Mamaskatch ne raconte pas une belle histoire. C’est pourtant un fort beau livre.

Il faut peut-être rencontrer son auteur pour comprendre pourquoi. Darrel J. McLeod parle d’un ton doux. Son visage est souvent traversé par des éclats d’une lumière qui ne peut que provenir de l’intérieur tant la vie a jeté de l’encre noire sur ses pas. Il dégage, à l’orée de la soixantaine, cette force tranquille qui ressemble à de la sérénité.

On pressent qu’il a toujours été d’un tempérament posé en traversant son récit finement écrit qui se lit comme un recueil de nouvelles et qui est né d’un besoin de se guérir en profondeur. « J’avais déjà fait beaucoup de travail pour me guérir de tous les traumas que j’avais vécus durant mon enfance et mon adolescence », raconte-t-il, évoquant des rencontres avec des psychologues, des psychiatres et des guérisseurs autochtones. Il manquait ce pas : témoigner, pour lui, et peut-être aider d’autres personnes qui ont vécu des drames semblables.

Effet domino

Mamaskatch commence par une scène forte : il est tard, il est au lit, il a école le lendemain, mais sa mère – Bertha – le réclame. Elle veut qu’il descende tourner un vinyle. Elle fume et noie ses peines. Darrel espère qu’elle va sombrer avant de réveiller ses jeunes frère et sœur… À 13 ans, il est déjà le pilier de sa famille. Il se résigne à descendre et à l’écouter raconter sa douleur.

Darrel aime sa mère. Qui n’est pas une femme facile à aimer. Enlevée à sa famille à 6 ans, elle est envoyée dans un pensionnat où on lui dit que sa langue et sa culture ne valent rien. Qu’elle doit parler anglais et prier la Vierge. Elle a fugué, mais en est restée brisée. Elle boit. Beaucoup. Déraille. Souvent.

Je crois que c’est la génération de ma mère qui a le plus souffert parce qu’elle a commencé sa vie dans un milieu cri avant d’en être arrachée. Ce n’est pas comme ça partout au pays, mais dans notre coin, le choc a été vécu par cette génération-là.

Darrel J. McLeod

Ce que montre ce récit, c’est l’effet domino de ce déracinement et de la pauvreté sur les générations suivantes. Tout autour de lui, les gens sont flottants. Les liens sont fragiles. Les violences de toutes sortes, fréquentes. On s’étonne de voir le jeune Darrel demeurer aussi solide dans un milieu où tout fout le camp. Il se cherche, mais ne se perd pas.

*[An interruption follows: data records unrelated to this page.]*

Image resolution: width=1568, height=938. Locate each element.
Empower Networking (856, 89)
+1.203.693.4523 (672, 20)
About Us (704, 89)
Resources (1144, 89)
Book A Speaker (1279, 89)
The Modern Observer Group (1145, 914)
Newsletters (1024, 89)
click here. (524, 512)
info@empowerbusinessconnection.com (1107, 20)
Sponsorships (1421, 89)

« Je n’ai jamais eu honte d’être autochtone, dit-il. Ma mère nous disait toujours d’être fiers de ce qu’on est, de ne jamais laisser personne croire qu’ils étaient supérieurs à nous. » Cet ancrage l’a tenu, mais c’est l’art qui l’a sauvé.

Délivré par les livres

Sa libération, il l’a en effet trouvée là où il a cherché à se guérir : dans les livres. « C’est surtout la littérature française qui m’a libéré, explique-t-il. Ma découverte de l’existentialisme et du libre arbitre. » Soudain, il avait le droit de penser par lui-même, de ne pas croire en Dieu. Soudain, il pouvait commencer à se libérer du fardeau de la culpabilité.

Ce travail de « déprogrammation » a été long et s’est poursuivi à travers une réappropriation de ses racines cries (parcours qui fait l’objet d’un autre récit à paraître en anglais en septembre).

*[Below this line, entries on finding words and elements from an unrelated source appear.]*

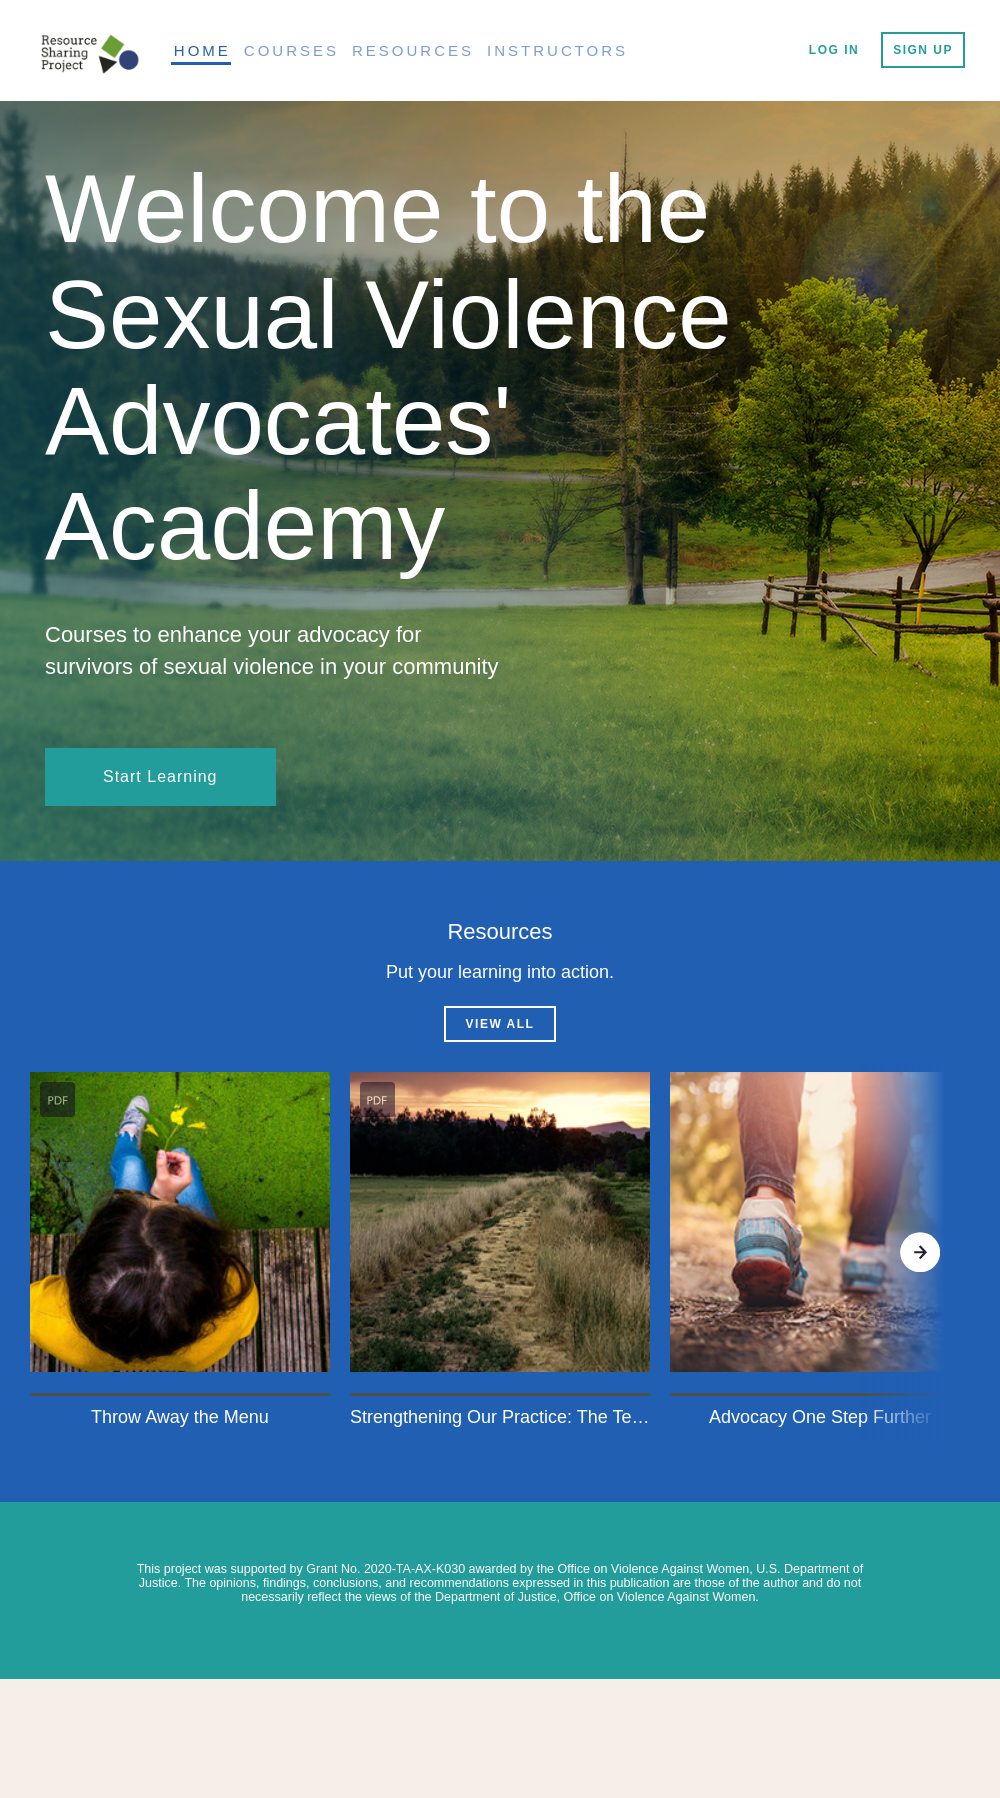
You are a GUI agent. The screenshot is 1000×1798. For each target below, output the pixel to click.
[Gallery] (500, 1252)
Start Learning (160, 776)
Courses (291, 50)
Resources (413, 50)
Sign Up (923, 50)
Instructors (557, 50)
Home (202, 50)
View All (500, 1024)
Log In (834, 50)
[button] (180, 1252)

Mon grand-père a toujours pratiqué sa spiritualité. Il faisait des cérémonies le matin ou la nuit, avec son tambour et ses chants. J’adorais ça, mais je ne savais pas à l’époque que c’était un geste spirituel.

Darrel J. McLeod

Sa première expérience dans un sweat lodge, vécue dans la trentaine, a par ailleurs eu un effet guérisseur qu’il ne s’explique pas encore. « J’y ai trouvé une clarté que je n’avais pas avant dans ma vie », dit-il simplement.

Révolution autochtone

Darrel J. McLeod croit que son livre bénéficie du regard neuf qui est posé depuis quelques années sur les communautés et l’art autochtones. « Il y a 5 ou 10 ans, on n’aurait jamais vu un tel appui, leur geste aurait juste été condamné », dit-il à propos de la communauté wet’suwet’en, qui s’oppose au passage d’un gazoduc sur son territoire.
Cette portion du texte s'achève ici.